● **Exercise goal**: Of the lines below, report only those that contain "word".

Data extracted from a collection

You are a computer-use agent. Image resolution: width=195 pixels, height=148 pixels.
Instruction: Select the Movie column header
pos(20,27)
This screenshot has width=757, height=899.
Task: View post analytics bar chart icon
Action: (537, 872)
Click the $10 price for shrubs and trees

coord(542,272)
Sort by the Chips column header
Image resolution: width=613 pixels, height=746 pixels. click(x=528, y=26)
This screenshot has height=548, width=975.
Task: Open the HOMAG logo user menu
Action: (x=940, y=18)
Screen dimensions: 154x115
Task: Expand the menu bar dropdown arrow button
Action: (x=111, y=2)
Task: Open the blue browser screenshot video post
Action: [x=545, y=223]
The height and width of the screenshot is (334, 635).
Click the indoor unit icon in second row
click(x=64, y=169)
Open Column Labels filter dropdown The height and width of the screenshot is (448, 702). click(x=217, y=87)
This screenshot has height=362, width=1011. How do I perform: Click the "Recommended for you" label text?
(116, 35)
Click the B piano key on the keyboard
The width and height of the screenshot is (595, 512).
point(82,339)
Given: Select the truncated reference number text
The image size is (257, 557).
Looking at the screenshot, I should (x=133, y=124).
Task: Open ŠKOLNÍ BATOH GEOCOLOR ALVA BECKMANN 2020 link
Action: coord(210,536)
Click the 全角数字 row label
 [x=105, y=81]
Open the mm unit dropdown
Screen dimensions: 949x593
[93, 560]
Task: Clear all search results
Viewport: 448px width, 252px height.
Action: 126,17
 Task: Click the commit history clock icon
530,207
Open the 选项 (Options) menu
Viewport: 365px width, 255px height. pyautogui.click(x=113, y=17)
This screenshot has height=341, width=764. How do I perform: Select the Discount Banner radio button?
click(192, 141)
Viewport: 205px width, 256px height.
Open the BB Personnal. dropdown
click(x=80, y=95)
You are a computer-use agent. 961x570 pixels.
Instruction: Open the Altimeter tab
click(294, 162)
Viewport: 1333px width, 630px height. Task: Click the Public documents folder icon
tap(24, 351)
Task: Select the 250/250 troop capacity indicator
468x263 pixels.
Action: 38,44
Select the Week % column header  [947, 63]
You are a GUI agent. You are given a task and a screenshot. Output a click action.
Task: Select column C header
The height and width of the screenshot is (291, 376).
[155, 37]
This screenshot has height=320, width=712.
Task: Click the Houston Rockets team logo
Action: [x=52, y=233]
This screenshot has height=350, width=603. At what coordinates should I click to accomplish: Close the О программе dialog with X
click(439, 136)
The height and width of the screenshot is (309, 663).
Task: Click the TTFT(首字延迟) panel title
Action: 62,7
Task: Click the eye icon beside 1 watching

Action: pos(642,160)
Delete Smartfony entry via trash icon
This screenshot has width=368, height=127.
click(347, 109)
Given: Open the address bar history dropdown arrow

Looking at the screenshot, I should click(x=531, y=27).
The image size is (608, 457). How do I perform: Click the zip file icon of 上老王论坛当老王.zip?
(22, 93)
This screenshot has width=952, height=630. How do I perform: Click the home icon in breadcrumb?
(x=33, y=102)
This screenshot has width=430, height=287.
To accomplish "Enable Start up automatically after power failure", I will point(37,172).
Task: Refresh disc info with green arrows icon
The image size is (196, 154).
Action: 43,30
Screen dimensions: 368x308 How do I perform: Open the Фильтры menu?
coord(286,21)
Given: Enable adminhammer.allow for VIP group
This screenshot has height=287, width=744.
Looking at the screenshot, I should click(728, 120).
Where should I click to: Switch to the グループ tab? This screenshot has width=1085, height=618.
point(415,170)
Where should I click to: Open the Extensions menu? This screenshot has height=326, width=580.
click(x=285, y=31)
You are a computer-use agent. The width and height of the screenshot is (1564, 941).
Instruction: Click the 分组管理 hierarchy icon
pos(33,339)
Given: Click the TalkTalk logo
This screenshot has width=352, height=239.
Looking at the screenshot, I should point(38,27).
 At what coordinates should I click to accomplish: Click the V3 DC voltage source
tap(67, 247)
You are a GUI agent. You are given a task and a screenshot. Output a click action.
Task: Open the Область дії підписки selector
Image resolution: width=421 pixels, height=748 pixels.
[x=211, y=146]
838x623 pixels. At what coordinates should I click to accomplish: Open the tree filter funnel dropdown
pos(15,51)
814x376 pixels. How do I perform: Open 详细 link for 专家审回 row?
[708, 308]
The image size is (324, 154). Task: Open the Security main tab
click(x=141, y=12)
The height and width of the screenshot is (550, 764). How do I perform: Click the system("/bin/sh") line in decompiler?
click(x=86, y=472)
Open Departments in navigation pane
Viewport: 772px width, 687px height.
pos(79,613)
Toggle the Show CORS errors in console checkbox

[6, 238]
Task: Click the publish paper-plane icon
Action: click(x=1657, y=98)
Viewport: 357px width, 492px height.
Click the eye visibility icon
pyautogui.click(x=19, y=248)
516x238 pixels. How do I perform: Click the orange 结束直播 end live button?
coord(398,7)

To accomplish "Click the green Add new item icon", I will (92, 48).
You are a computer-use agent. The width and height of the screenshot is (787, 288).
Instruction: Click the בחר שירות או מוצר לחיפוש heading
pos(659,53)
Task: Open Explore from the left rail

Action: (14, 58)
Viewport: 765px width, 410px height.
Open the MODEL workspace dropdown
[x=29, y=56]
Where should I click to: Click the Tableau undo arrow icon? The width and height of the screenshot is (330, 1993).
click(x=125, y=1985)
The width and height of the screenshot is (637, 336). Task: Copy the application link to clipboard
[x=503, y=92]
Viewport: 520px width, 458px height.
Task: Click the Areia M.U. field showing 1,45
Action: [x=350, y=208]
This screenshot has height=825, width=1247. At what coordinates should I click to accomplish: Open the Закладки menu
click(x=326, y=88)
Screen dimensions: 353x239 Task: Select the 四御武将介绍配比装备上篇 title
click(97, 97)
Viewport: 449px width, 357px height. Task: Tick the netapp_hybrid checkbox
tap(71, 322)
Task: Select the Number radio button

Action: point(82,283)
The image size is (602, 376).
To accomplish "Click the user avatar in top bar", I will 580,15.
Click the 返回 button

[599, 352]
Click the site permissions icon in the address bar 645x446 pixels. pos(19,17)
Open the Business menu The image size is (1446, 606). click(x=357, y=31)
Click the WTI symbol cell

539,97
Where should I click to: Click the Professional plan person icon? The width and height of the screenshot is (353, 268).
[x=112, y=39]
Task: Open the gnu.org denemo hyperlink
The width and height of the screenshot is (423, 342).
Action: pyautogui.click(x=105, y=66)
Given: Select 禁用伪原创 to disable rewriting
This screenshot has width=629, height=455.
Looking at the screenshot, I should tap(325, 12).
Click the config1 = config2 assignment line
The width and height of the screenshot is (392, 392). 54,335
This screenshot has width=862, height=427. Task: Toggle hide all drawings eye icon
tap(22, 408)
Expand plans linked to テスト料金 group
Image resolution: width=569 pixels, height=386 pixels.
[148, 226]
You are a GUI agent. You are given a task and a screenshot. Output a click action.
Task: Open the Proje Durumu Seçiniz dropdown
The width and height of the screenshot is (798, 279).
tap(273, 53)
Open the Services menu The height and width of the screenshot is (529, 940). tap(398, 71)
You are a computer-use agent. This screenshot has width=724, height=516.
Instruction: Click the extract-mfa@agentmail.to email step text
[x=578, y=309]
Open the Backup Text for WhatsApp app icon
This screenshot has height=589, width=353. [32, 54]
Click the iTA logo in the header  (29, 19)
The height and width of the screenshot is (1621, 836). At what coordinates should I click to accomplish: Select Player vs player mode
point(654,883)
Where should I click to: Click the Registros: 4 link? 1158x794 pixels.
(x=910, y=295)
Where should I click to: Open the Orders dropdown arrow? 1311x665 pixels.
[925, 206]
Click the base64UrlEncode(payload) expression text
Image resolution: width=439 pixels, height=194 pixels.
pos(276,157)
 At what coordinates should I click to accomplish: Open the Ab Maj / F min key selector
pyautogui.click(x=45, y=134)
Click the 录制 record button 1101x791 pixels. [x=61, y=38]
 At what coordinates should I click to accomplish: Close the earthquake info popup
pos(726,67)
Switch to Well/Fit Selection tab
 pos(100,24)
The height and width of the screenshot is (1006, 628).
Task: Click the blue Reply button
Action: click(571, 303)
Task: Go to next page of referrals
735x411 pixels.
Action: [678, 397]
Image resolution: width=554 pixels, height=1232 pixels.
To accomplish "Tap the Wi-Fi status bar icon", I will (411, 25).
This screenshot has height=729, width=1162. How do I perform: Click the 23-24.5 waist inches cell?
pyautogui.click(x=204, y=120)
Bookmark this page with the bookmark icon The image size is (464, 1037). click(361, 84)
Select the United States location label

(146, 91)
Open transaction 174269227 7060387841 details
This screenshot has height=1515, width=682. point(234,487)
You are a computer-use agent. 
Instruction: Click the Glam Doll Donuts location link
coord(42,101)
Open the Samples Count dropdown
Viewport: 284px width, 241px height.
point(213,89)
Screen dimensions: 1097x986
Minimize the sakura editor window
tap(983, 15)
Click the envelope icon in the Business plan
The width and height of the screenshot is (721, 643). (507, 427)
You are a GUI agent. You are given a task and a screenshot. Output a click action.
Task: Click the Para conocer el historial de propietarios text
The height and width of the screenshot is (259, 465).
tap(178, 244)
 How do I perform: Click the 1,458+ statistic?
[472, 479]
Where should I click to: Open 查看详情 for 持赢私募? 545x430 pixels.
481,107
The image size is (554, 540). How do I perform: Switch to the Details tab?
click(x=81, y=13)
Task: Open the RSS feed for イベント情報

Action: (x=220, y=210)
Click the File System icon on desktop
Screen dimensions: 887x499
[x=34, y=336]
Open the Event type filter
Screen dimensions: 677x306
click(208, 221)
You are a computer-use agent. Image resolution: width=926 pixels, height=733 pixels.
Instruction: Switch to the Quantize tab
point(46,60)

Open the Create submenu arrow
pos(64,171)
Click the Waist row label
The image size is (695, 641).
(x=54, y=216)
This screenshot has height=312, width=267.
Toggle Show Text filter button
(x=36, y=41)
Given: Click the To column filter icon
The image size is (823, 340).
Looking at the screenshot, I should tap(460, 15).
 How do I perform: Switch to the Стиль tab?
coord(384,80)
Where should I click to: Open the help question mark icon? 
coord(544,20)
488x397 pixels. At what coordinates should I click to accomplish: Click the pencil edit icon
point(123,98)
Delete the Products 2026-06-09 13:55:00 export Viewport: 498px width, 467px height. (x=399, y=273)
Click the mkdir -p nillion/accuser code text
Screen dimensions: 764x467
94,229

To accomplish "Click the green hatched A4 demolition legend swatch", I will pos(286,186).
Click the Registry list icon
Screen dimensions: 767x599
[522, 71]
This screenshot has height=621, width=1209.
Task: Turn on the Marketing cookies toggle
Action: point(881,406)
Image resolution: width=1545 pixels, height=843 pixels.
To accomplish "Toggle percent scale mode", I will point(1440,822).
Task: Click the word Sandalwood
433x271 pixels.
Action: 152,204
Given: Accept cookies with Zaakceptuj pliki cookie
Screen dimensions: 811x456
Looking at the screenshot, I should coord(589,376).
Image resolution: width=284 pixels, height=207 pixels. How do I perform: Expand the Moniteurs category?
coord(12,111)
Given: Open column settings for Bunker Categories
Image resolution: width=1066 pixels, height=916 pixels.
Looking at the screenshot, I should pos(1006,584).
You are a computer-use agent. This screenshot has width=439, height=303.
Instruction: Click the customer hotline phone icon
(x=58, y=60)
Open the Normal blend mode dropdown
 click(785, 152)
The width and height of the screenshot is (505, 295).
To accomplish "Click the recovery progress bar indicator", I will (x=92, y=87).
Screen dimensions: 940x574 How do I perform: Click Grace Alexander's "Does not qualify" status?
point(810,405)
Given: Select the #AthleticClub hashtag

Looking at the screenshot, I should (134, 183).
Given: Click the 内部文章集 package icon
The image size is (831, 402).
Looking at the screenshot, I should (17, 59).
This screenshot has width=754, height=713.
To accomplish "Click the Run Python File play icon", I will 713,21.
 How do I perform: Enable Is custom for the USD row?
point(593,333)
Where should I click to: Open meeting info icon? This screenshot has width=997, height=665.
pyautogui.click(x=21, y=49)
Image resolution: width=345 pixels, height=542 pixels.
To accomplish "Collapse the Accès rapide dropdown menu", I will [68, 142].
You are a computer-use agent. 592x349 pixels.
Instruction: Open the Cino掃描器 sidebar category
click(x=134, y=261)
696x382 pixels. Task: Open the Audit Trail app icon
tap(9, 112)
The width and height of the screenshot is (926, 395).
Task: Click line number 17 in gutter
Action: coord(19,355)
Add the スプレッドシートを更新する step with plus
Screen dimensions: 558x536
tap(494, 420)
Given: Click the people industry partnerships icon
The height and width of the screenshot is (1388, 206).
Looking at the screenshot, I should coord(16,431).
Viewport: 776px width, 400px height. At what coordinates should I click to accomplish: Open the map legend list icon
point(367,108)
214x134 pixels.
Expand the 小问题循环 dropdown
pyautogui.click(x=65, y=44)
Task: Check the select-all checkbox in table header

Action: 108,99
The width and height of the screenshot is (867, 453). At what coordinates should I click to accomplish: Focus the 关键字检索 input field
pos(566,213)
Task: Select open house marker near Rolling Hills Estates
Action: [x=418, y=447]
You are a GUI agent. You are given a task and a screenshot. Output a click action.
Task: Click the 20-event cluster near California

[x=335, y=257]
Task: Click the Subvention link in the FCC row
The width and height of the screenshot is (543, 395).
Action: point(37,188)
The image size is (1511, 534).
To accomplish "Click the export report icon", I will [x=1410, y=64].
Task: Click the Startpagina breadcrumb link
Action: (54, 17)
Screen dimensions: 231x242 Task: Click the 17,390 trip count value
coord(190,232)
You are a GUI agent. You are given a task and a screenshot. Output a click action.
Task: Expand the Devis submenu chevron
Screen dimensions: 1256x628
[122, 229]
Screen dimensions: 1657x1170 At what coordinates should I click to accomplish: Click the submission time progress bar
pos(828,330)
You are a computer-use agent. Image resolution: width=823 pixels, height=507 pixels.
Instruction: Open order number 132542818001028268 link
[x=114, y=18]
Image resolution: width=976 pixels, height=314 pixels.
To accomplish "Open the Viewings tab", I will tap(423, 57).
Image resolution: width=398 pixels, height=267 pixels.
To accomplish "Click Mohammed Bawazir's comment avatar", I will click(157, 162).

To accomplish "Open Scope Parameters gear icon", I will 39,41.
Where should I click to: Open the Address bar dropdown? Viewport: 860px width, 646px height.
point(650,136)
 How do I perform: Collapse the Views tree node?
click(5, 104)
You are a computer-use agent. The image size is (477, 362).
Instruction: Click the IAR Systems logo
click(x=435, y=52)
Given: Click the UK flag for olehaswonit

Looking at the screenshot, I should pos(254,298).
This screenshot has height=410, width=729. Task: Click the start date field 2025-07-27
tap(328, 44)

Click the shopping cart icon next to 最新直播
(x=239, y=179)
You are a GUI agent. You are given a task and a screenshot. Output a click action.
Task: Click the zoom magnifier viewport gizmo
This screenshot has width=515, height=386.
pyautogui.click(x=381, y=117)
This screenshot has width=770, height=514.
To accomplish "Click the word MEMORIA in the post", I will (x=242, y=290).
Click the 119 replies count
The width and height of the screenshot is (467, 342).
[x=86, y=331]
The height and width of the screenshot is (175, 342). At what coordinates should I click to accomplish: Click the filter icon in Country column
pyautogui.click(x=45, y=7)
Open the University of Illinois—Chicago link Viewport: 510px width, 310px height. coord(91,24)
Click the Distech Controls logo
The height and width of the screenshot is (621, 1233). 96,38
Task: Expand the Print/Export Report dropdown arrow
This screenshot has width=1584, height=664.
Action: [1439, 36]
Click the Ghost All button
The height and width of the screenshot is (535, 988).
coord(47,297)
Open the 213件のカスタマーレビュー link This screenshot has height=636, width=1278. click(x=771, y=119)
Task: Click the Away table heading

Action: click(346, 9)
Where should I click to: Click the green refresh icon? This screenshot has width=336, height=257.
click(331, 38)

● **Answer space**:
Task: Click the word Sandalwood
To accomplish "Click the word MEMORIA in the post", I will (x=242, y=290).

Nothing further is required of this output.